Changement d’échelle
La création de Change, c’était aussi une réaction face aux caractéristiques un brin émollientes des discours associatifs classiques. «Il y avait certes des activistes, des associations antiracistes, note Dido Lakama. Mais elles étaient surtout constituées d’intellectuels. Peu en prise avec le public concerné par le racisme.»
Et ces structures ne représentaient pas assez les populations originaires d’Afrique. C’est du moins ce que pense le cofondateur de Change. Selon lui, ces associations instituées ont davantage axé leurs luttes contre l’antisémitisme ou contre les discriminations subies par les musulmans, «car il y a des enjeux de radicalisation qui leur permettent une médiatisation accrue», au détriment d’une «lutte contre le racisme fait aux Noirs». «Notre action n’est pas opposée à ces associations institutionnelles, mais complémentaire», ajoute Dido Lakama, lui qui a siégé au conseil d’administration du MRAX, «une association un peu décalée par rapport au terrain», lâche-t-il au passage.
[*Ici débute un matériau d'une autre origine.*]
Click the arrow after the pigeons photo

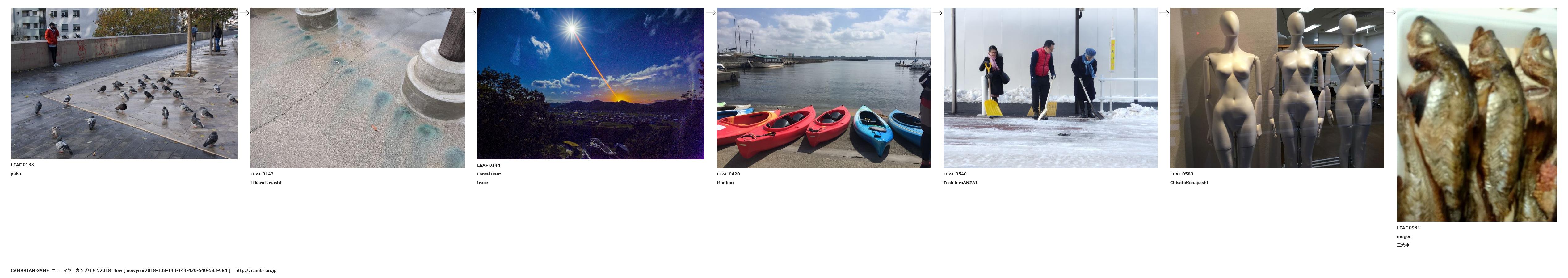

Dido Lakama, à l’époque, lançait Change asbl avec cette idée d’une association ancrée dans l’action, le terrain, en lien avec des collectifs composés majoritairement de jeunes. L’asbl organise des camps de jeunes, des débats, des conférences et s’est déjà fait remarquer en contribuant, avec d’autres collectifs, à ce que la commune d’Ixelles crée un square Lumumba.
Son association travaille les questions d’identité – «trop de jeunes ne se sentent ni belges ni africains» – et voudrait œuvrer à la création d’une «véritable identité belgo-congolaise». Mais cela passe d’abord par un combat contre cet ensemble de discriminations – emploi, écoles, logements – qui touchent les populations originaires d’Afrique «et qui les empêchent d’avancer», tout en s’attaquant au racisme ancré dans une histoire coloniale trop longtemps occultée.
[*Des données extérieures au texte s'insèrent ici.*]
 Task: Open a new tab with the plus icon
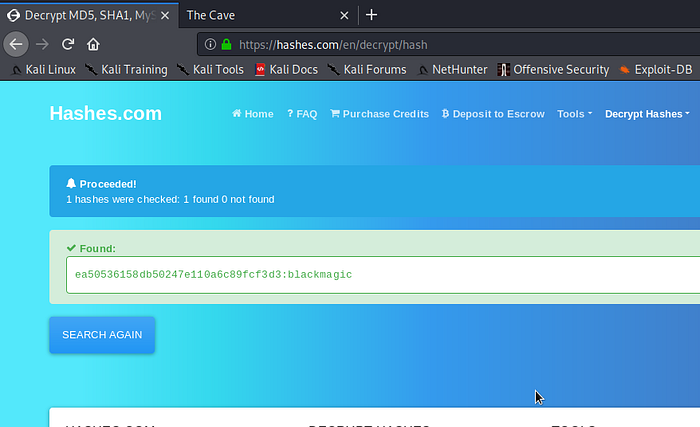[x=372, y=15]

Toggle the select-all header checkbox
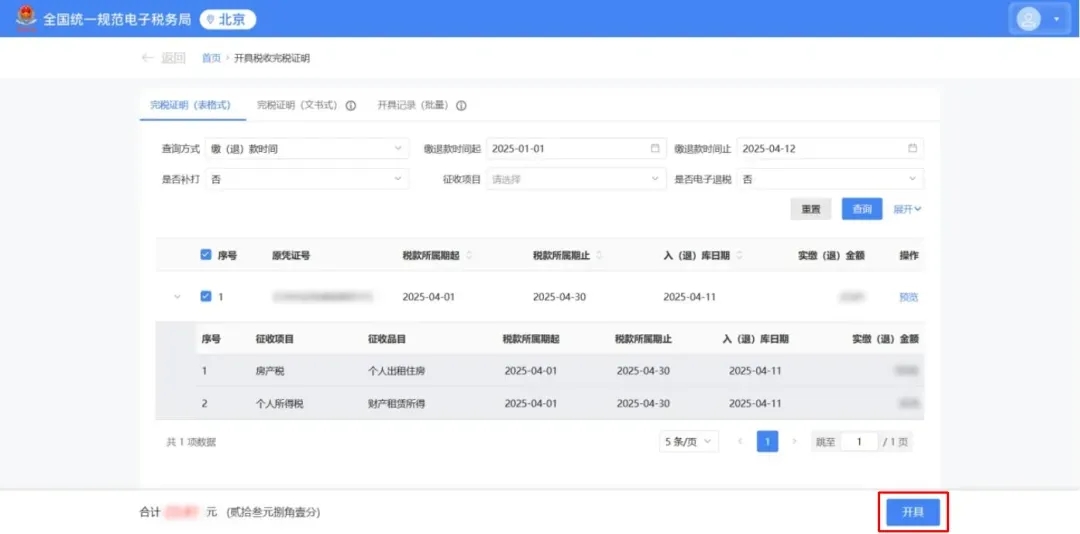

Alors que l’association vivait une notoriété plutôt confinée aux cercles militants, le succès populaire de la manifestation du 7 juin a changé la donne. Un succès qui s’explique par plusieurs facteurs, dont cette envie soudaine qui a poussé les gens à sortir de chez eux après des mois de confinement. Mais ce sont surtout les conditions de la mort de George Floyd, étouffé aux États-Unis par un policier, qui ont secoué les opinions. «Nous n’avons pas été si surpris de l’affluence, explique Corine Demulder. L’indignation était telle suite au décès de George Floyd. Ce qui était historique, c’est que la foule était mélangée, toutes les communautés étaient représentées.»
La légitimité des uns ou des autres à évoquer les discriminations a été l’objet de quelques crispations, notamment avec la famille de Mehdi Bouda, fauché par une voiture de police en 2019 (lire: «Victimes, un antiracisme bien vivant mais fragmenté»). «Le point de départ, c’est bien George Floyd et le mouvement Black Lives Matter. ‘La vie des Noirs compte.’ Notre but premier, c’était de faire écho à ces manifestations et de parler de la vie des Noirs, et du racisme que nous subissons en Belgique. Mais, dans un deuxième temps, les mots d’ordre de la manifestation étaient contre toute violence policière et contre toute discrimination. D’ailleurs, tout le monde a pu s’exprimer.»
Au-delà de la polémique, l’asbl Change a attiré la lumière avec cette grande mobilisation contre le racisme. L’association compte bien transformer l’essai. «Cela nous donne davantage de visibilité mais crée aussi des attentes, reconnaît Dido Lakama. Nous allons utiliser cette influence pour peser davantage et changer les choses.»